- **WHAT NEEDS TO BE DONE**: Print every line below. Match each one exactly.

LISTED ENTRIES Start Marker

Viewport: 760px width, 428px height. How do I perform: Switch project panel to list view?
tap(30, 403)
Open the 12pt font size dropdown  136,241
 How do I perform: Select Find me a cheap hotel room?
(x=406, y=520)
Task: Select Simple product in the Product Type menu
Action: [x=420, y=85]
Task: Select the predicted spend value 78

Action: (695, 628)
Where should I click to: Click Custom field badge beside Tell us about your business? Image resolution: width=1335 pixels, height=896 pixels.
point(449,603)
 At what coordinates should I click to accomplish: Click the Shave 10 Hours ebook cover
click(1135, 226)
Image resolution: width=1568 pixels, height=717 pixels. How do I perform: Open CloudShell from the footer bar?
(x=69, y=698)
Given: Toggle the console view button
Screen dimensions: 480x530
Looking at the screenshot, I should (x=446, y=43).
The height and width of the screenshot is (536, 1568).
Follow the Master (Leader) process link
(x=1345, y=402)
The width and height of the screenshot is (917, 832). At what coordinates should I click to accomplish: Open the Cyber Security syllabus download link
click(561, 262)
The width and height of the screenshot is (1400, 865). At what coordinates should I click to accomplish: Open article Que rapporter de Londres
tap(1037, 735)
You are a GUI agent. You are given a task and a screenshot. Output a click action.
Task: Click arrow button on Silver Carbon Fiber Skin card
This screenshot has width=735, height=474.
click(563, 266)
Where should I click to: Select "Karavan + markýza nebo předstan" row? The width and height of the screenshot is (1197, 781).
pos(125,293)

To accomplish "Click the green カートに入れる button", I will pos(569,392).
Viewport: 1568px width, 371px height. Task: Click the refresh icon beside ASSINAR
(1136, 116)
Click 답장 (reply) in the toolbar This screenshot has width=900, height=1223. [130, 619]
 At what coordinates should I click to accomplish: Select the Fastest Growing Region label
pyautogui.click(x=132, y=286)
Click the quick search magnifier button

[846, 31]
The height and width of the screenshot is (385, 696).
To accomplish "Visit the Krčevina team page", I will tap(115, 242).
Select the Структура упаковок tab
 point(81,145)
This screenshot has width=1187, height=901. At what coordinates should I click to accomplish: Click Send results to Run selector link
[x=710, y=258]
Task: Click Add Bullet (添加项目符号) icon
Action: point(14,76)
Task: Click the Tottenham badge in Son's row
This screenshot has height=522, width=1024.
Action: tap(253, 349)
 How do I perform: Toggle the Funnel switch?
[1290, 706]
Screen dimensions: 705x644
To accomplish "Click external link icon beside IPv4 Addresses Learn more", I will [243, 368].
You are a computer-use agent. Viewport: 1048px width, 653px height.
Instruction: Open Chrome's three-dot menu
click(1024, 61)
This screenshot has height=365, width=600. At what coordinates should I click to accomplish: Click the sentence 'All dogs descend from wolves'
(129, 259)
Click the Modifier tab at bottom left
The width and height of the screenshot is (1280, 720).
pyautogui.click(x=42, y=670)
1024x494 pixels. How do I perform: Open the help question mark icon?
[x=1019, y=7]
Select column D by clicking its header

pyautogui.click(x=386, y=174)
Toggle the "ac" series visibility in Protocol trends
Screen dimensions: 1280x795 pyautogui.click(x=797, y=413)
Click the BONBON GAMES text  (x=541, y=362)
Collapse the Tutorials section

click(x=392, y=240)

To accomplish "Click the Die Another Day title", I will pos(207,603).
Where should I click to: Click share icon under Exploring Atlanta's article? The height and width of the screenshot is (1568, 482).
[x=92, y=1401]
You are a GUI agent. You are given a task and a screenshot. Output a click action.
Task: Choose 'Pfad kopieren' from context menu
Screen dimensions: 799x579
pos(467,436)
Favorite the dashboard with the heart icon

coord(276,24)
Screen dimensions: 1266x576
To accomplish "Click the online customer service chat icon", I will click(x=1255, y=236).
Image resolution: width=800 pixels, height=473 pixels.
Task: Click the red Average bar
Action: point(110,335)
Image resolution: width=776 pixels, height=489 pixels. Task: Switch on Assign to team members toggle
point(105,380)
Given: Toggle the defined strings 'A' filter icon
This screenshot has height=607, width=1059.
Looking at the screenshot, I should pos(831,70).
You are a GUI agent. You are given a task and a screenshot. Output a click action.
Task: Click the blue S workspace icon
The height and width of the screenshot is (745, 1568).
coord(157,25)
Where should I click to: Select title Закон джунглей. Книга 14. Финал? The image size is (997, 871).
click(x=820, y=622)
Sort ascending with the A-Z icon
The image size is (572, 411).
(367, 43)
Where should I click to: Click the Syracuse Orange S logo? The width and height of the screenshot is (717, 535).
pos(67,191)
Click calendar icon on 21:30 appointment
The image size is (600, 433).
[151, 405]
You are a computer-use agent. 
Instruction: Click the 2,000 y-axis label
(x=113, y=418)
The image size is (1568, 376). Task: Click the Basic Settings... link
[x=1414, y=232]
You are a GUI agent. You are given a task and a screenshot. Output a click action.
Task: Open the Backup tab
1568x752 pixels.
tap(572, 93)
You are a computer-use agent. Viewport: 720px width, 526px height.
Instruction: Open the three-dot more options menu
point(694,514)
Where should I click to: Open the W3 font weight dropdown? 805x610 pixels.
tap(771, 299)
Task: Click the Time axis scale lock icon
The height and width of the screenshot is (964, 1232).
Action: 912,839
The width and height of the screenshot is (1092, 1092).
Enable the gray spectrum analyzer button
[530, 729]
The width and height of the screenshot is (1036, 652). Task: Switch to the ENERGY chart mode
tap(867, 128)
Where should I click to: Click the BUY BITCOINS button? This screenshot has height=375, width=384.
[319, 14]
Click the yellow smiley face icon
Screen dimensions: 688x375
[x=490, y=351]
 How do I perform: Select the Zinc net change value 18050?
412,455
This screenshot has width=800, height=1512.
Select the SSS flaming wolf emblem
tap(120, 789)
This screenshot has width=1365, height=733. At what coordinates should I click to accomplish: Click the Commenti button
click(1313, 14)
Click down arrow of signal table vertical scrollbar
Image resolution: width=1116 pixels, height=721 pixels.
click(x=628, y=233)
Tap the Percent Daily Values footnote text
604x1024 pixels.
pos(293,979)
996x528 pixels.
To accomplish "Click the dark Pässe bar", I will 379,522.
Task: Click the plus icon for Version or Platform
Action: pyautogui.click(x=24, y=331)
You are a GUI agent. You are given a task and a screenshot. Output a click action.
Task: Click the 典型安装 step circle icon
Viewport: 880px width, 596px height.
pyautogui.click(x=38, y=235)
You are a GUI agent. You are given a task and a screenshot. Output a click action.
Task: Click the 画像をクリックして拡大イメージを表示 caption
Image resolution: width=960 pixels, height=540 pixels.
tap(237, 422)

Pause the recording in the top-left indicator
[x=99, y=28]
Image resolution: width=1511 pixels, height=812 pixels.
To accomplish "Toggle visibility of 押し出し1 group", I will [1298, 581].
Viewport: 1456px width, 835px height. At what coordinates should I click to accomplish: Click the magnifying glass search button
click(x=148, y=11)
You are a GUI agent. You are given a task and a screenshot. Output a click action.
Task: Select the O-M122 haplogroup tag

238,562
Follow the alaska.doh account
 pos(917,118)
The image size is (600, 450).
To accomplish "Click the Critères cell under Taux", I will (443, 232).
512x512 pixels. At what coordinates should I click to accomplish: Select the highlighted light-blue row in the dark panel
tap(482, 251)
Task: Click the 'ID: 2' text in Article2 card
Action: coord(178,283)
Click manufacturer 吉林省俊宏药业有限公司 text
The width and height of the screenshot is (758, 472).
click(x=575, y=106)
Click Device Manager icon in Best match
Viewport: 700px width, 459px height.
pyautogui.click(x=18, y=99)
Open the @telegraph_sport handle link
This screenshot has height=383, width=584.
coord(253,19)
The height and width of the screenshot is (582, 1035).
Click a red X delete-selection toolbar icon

LISTED ENTRIES End Marker

- **FINAL ANSWER**:
Viewport: 760px width, 428px height. How do I perform: Switch project panel to list view?
tap(30, 403)
Open the 12pt font size dropdown  136,241
 How do I perform: Select Find me a cheap hotel room?
(x=406, y=520)
Task: Select Simple product in the Product Type menu
Action: [x=420, y=85]
Task: Select the predicted spend value 78

Action: (695, 628)
Where should I click to: Click Custom field badge beside Tell us about your business? Image resolution: width=1335 pixels, height=896 pixels.
point(449,603)
 At what coordinates should I click to accomplish: Click the Shave 10 Hours ebook cover
click(1135, 226)
Image resolution: width=1568 pixels, height=717 pixels. How do I perform: Open CloudShell from the footer bar?
(x=69, y=698)
Given: Toggle the console view button
Screen dimensions: 480x530
Looking at the screenshot, I should (x=446, y=43).
The height and width of the screenshot is (536, 1568).
Follow the Master (Leader) process link
(x=1345, y=402)
The width and height of the screenshot is (917, 832). At what coordinates should I click to accomplish: Open the Cyber Security syllabus download link
click(561, 262)
The width and height of the screenshot is (1400, 865). At what coordinates should I click to accomplish: Open article Que rapporter de Londres
tap(1037, 735)
You are a GUI agent. You are given a task and a screenshot. Output a click action.
Task: Click arrow button on Silver Carbon Fiber Skin card
This screenshot has width=735, height=474.
click(563, 266)
Where should I click to: Select "Karavan + markýza nebo předstan" row? The width and height of the screenshot is (1197, 781).
pos(125,293)

To accomplish "Click the green カートに入れる button", I will pos(569,392).
Viewport: 1568px width, 371px height. Task: Click the refresh icon beside ASSINAR
(1136, 116)
Click 답장 (reply) in the toolbar This screenshot has width=900, height=1223. [130, 619]
 At what coordinates should I click to accomplish: Select the Fastest Growing Region label
pyautogui.click(x=132, y=286)
Click the quick search magnifier button

[846, 31]
The height and width of the screenshot is (385, 696).
To accomplish "Visit the Krčevina team page", I will tap(115, 242).
Select the Структура упаковок tab
 point(81,145)
This screenshot has width=1187, height=901. At what coordinates should I click to accomplish: Click Send results to Run selector link
[x=710, y=258]
Task: Click Add Bullet (添加项目符号) icon
Action: point(14,76)
Task: Click the Tottenham badge in Son's row
This screenshot has height=522, width=1024.
Action: tap(253, 349)
 How do I perform: Toggle the Funnel switch?
[1290, 706]
Screen dimensions: 705x644
To accomplish "Click external link icon beside IPv4 Addresses Learn more", I will [243, 368].
You are a computer-use agent. Viewport: 1048px width, 653px height.
Instruction: Open Chrome's three-dot menu
click(1024, 61)
This screenshot has height=365, width=600. At what coordinates should I click to accomplish: Click the sentence 'All dogs descend from wolves'
(129, 259)
Click the Modifier tab at bottom left
The width and height of the screenshot is (1280, 720).
pyautogui.click(x=42, y=670)
1024x494 pixels. How do I perform: Open the help question mark icon?
[x=1019, y=7]
Select column D by clicking its header

pyautogui.click(x=386, y=174)
Toggle the "ac" series visibility in Protocol trends
Screen dimensions: 1280x795 pyautogui.click(x=797, y=413)
Click the BONBON GAMES text  (x=541, y=362)
Collapse the Tutorials section

click(x=392, y=240)

To accomplish "Click the Die Another Day title", I will pos(207,603).
Where should I click to: Click share icon under Exploring Atlanta's article? The height and width of the screenshot is (1568, 482).
[x=92, y=1401]
You are a GUI agent. You are given a task and a screenshot. Output a click action.
Task: Choose 'Pfad kopieren' from context menu
Screen dimensions: 799x579
pos(467,436)
Favorite the dashboard with the heart icon

coord(276,24)
Screen dimensions: 1266x576
To accomplish "Click the online customer service chat icon", I will click(x=1255, y=236).
Image resolution: width=800 pixels, height=473 pixels.
Task: Click the red Average bar
Action: point(110,335)
Image resolution: width=776 pixels, height=489 pixels. Task: Switch on Assign to team members toggle
point(105,380)
Given: Toggle the defined strings 'A' filter icon
This screenshot has height=607, width=1059.
Looking at the screenshot, I should pos(831,70).
You are a GUI agent. You are given a task and a screenshot. Output a click action.
Task: Click the blue S workspace icon
The height and width of the screenshot is (745, 1568).
coord(157,25)
Where should I click to: Select title Закон джунглей. Книга 14. Финал? The image size is (997, 871).
click(x=820, y=622)
Sort ascending with the A-Z icon
The image size is (572, 411).
(367, 43)
Where should I click to: Click the Syracuse Orange S logo? The width and height of the screenshot is (717, 535).
pos(67,191)
Click calendar icon on 21:30 appointment
The image size is (600, 433).
[151, 405]
You are a computer-use agent. 
Instruction: Click the 2,000 y-axis label
(x=113, y=418)
The image size is (1568, 376). Task: Click the Basic Settings... link
[x=1414, y=232]
You are a GUI agent. You are given a task and a screenshot. Output a click action.
Task: Open the Backup tab
1568x752 pixels.
tap(572, 93)
You are a computer-use agent. Viewport: 720px width, 526px height.
Instruction: Open the three-dot more options menu
point(694,514)
Where should I click to: Open the W3 font weight dropdown? 805x610 pixels.
tap(771, 299)
Task: Click the Time axis scale lock icon
The height and width of the screenshot is (964, 1232).
Action: 912,839
The width and height of the screenshot is (1092, 1092).
Enable the gray spectrum analyzer button
[530, 729]
The width and height of the screenshot is (1036, 652). Task: Switch to the ENERGY chart mode
tap(867, 128)
Where should I click to: Click the BUY BITCOINS button? This screenshot has height=375, width=384.
[319, 14]
Click the yellow smiley face icon
Screen dimensions: 688x375
[x=490, y=351]
 How do I perform: Select the Zinc net change value 18050?
412,455
This screenshot has width=800, height=1512.
Select the SSS flaming wolf emblem
tap(120, 789)
This screenshot has width=1365, height=733. At what coordinates should I click to accomplish: Click the Commenti button
click(1313, 14)
Click down arrow of signal table vertical scrollbar
Image resolution: width=1116 pixels, height=721 pixels.
click(x=628, y=233)
Tap the Percent Daily Values footnote text
604x1024 pixels.
pos(293,979)
996x528 pixels.
To accomplish "Click the dark Pässe bar", I will 379,522.
Task: Click the plus icon for Version or Platform
Action: pyautogui.click(x=24, y=331)
You are a GUI agent. You are given a task and a screenshot. Output a click action.
Task: Click the 典型安装 step circle icon
Viewport: 880px width, 596px height.
pyautogui.click(x=38, y=235)
You are a GUI agent. You are given a task and a screenshot. Output a click action.
Task: Click the 画像をクリックして拡大イメージを表示 caption
Image resolution: width=960 pixels, height=540 pixels.
tap(237, 422)

Pause the recording in the top-left indicator
[x=99, y=28]
Image resolution: width=1511 pixels, height=812 pixels.
To accomplish "Toggle visibility of 押し出し1 group", I will [1298, 581].
Viewport: 1456px width, 835px height. At what coordinates should I click to accomplish: Click the magnifying glass search button
click(x=148, y=11)
You are a GUI agent. You are given a task and a screenshot. Output a click action.
Task: Select the O-M122 haplogroup tag

238,562
Follow the alaska.doh account
 pos(917,118)
The image size is (600, 450).
To accomplish "Click the Critères cell under Taux", I will (443, 232).
512x512 pixels. At what coordinates should I click to accomplish: Select the highlighted light-blue row in the dark panel
tap(482, 251)
Task: Click the 'ID: 2' text in Article2 card
Action: coord(178,283)
Click manufacturer 吉林省俊宏药业有限公司 text
The width and height of the screenshot is (758, 472).
click(x=575, y=106)
Click Device Manager icon in Best match
Viewport: 700px width, 459px height.
pyautogui.click(x=18, y=99)
Open the @telegraph_sport handle link
This screenshot has height=383, width=584.
coord(253,19)
The height and width of the screenshot is (582, 1035).
Click a red X delete-selection toolbar icon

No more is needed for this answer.